**TO DO**
List every line of the listing below that contains the word "resolution". Case counts.

[Saved data entries]
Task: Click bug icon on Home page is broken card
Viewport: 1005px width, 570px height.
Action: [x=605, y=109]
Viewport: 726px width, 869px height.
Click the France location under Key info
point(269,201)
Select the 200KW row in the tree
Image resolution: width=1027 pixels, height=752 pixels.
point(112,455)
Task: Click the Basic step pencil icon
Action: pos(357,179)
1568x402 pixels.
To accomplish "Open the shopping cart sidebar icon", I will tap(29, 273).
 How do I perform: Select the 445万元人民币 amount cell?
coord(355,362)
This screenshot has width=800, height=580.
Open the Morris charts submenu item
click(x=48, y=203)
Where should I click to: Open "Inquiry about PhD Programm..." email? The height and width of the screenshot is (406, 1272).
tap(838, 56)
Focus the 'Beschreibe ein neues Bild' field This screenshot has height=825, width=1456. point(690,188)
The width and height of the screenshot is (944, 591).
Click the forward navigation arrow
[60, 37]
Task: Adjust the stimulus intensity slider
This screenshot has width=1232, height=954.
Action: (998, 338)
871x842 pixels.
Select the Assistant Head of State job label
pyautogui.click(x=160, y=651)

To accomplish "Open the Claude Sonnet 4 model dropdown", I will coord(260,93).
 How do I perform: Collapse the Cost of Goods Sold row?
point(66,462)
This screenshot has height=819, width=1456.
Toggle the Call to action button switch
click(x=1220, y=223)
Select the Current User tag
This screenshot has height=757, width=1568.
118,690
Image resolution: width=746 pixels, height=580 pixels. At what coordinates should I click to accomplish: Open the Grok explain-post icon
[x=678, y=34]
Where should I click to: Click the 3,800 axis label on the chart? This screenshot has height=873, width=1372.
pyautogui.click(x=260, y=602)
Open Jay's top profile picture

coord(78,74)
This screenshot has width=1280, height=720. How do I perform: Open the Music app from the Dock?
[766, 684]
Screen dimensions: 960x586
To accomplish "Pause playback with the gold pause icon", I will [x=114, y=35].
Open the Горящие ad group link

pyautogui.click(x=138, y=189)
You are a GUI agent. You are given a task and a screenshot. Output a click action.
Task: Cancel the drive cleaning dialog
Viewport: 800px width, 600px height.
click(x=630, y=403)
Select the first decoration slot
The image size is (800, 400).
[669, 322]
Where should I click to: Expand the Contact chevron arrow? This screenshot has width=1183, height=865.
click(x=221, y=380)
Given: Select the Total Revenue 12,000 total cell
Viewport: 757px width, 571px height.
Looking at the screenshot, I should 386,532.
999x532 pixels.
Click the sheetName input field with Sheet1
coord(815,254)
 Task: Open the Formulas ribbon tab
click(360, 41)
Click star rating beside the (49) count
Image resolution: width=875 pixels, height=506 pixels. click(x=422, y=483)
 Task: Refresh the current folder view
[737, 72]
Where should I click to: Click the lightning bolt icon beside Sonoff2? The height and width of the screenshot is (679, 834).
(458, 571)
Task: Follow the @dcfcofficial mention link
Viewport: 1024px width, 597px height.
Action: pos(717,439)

**EXERCISE RESULT**
Image resolution: width=1027 pixels, height=752 pixels.
Image resolution: width=746 pixels, height=580 pixels. At what coordinates should I click to accomplish: Open the Grok explain-post icon
Image resolution: width=875 pixels, height=506 pixels. click(x=422, y=483)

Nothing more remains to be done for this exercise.